"Girls’ night out" (Oh, and Christmas light judging, too)
by Penny Zeller
It was official ” Dec. 20 would not only be the night to judge the best-decorated house in Ranchester, Wyo., but it would also be Girls’ Night Out. At 5:25 p.m. the three judges climbed into the chauffeur’s car and headed to Ranchester.
The honorary judges were from Heritage Towers in Sheridan, Wyo. This group of spunky senior citizens dressed in warm sweaters and coats for the short trip to Ranchester. The group included Helen Warnke, a priceless treasure of a gal with snow-white hair and an ornery smile; Helen Ellis, a soft-spoken and sweet petite brunette; and Rita Kaminsky, a classy and stylish youngun’ at 71. Their fun-loving and generous chauffeur (and services coordinator for Heritage Towers), Nancy Drummond also served as a judge.
Ranchester residents signed up to win a snazzy video camera donated by Gibson Family Hardware, S&T Trucking and J.R. and Cathy Moore. To be eligible, the contestants had to decorate their house and/or yard with Christmas lights. There were 13 contestants in all.
Once in Ranchester, the group followed their tour guides for the evening, two kind gentlemen known to them only as “Luke and Zac.” As they approached each home, Luke and Zac communicated with the ladies by walkie-talkies. The ladies then voted on a scale of one to five, with one being the worst and five being the best. These completely unbiased judges “oohed and aahed” as each house was passed and agreed that this would definitely be a tough competition.
Some homes were decorated with the patriotic lights of red, white, and blue. Some had projectors projecting “mini Christmas movies” on their homes. Still some homes displayed “chaser lights” and others included Nativity scenes, angels, Frosty the Snowman, reindeer, and Santa Claus. One home even had their windows decorated from the inside for an especially festive effect. At each home, the judges speculated on the hard work and creativity that went into the decorating. “The lights were very nice, very beautiful, very very wonderful, I thought,” remarked Helen Ellis, who was squeezed in the backseat.
Finally, about a half-hour later, the votes were tabulated and a winner was announced. Allan Moore (472 2nd Ave. West) was the winner with his icicle lights, green trees, and all-around best lights. Allan will also be the proud winner of a new video camera to film all his Christmas memories.
Helen Warnke thought the Engford home should’ve won. “I gave it a five, but it should’ve been a 10, it should’ve won.” Helen had tried to sway the other judges to her thinking, but they held fast to their decision.
“It’s a shame only one prize because there were about four of them,” Rita said of the number of homes she thought could’ve taken home the prize.
“I agree that it’s too bad that more couldn’t have won,” said Nancy, who added, “It was fun being the chauffeur. It’s very rare that when I take my people out from the Towers that I don’t have fun.”
Many other homes were decorated in Ranchester, but they had failed to sign up. The judges agreed that some of them definitely would’ve been in the running had they signed up.
After the judging, the ladies decided to continue their Girls’ Night Out by going out for hot chocolate. Sitting around the table at the restaurant, they started to reminisce about Christmases gone by.

**GIVEN EXERCISE 1:**
Reproduce the part of the Christmas light judging article that opens with "Finally, about a" and closes with "home the prize.", swapping "icicle lights" for "candy cane lights".
**GIVEN EXERCISE 2:**
Write the next part of the Christmas light judging article, picking up after its final sentence.

**DATA EXCERPT:**
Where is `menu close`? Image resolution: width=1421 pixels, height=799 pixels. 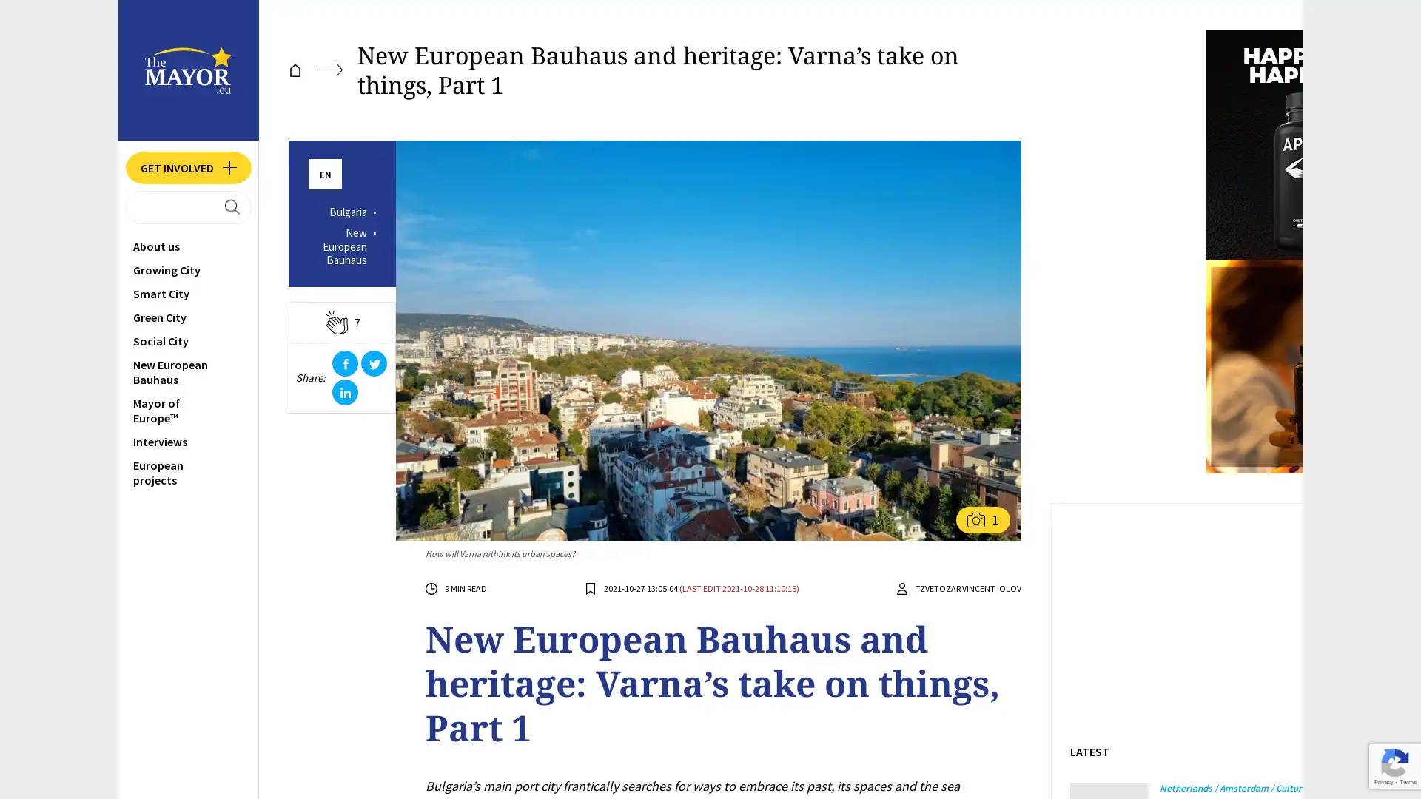 menu close is located at coordinates (115, 31). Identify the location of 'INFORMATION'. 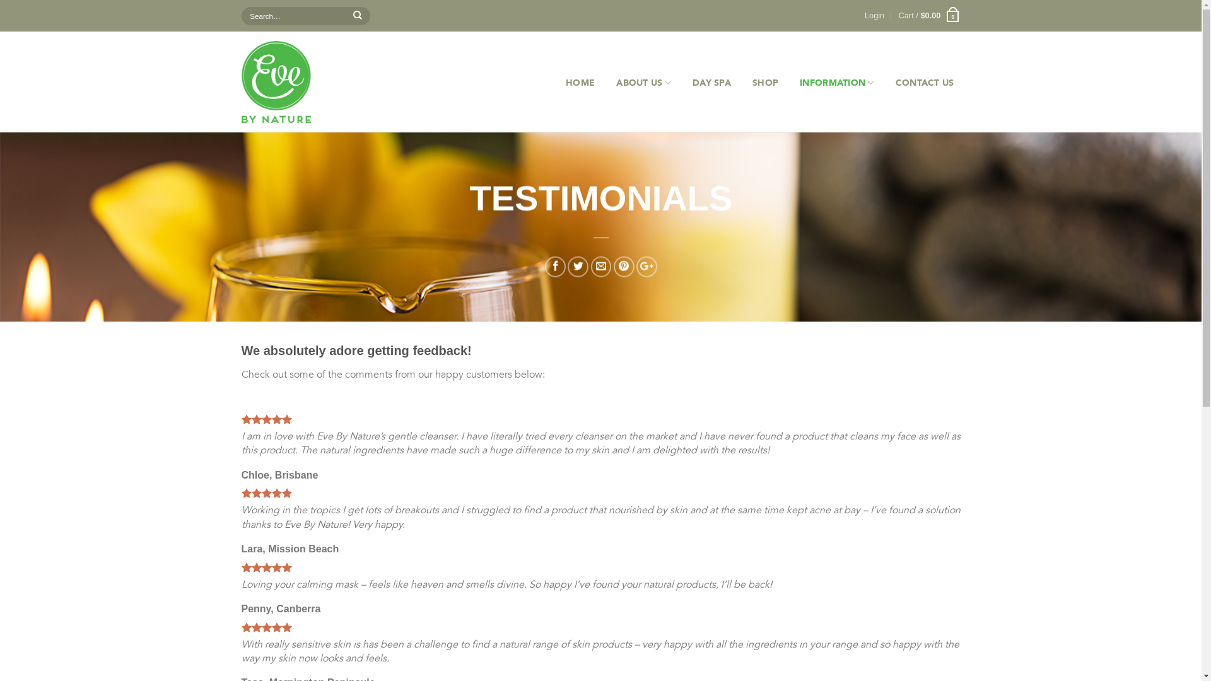
(837, 83).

**TASK OUTPUT 1:**
Finally, about a half-hour later, the votes were tabulated and a winner was announced. Allan Moore (472 2nd Ave. West) was the winner with his candy cane lights, green trees, and all-around best lights. Allan will also be the proud winner of a new video camera to film all his Christmas memories.
Helen Warnke thought the Engford home should’ve won. “I gave it a five, but it should’ve been a 10, it should’ve won.” Helen had tried to sway the other judges to her thinking, but they held fast to their decision.
“It’s a shame only one prize because there were about four of them,” Rita said of the number of homes she thought could’ve taken home the prize.

**TASK OUTPUT 2:**
“The one that stands out most in my mind …” started Rita as she closed her eyes and told of the time when she was a little girl of about 3 years old. Her family was very poor, growing up during the Depression in LaCrosse, Wis. She woke up first on Christmas Day to find two “Didy Dolls,” little dolls that if you fed them with the bottle, they would wet their diapers. One doll under the tree was dressed in a white dress with blue circles on the fabric, and the other doll was dressed in a white dress with red circles on the fabric. Rita knew that one doll was for her and one was for her sister. She picked up the doll she figured was for her sister and blew holes in the rubber pants. She then went back to bed. Later, when she and her family awoke to celebrate Christmas Day, Rita ended up with the doll with the rubber pants she had blown holes in.
“Another best Christmas was when I got skis and white figure skates,” Rita said, recalling a Christmas when she was 12 years old. Today, Rita is very active and loves to cook, bake and knit.
Helen Warnke, who will turn 90 this coming February, remembers Christmas in her small South Dakota town. Her face lit up when she spoke of a Christmas when she was 6 years old. Her favorite doll had disappeared and her brothers taunted her and told her that she deserved for her doll to be missing. On Christmas Day, much to Helen’s delight, she received a new doll with several doll clothes. “It had a big face and was a China doll. It was a real good doll.” Oddly enough, Helen never did find her old doll.
Helen said she wished she could’ve been a tomboy growing up, but she was not allowed to play with her brothers or other boys. “I had to be a lady,” she said sadly. Today, Helen is a dynamic and independent senior citizen, who has so many social engagements that she is rarely home.
Helen Ellis, a quiet 87-year-old, told of how she was so excited during a Christmas when she was 5 or 6 and received a pair of slippers as a gift. Her family lived in Laurel, Mont., at the time, and she recalled having to wear high black laced shoes all the time until she received her leather slippers. She was then allowed to wear the special slippers to church and during holidays and only had to wear the high black boots to school. Today, Helen enjoys reading and relaxing.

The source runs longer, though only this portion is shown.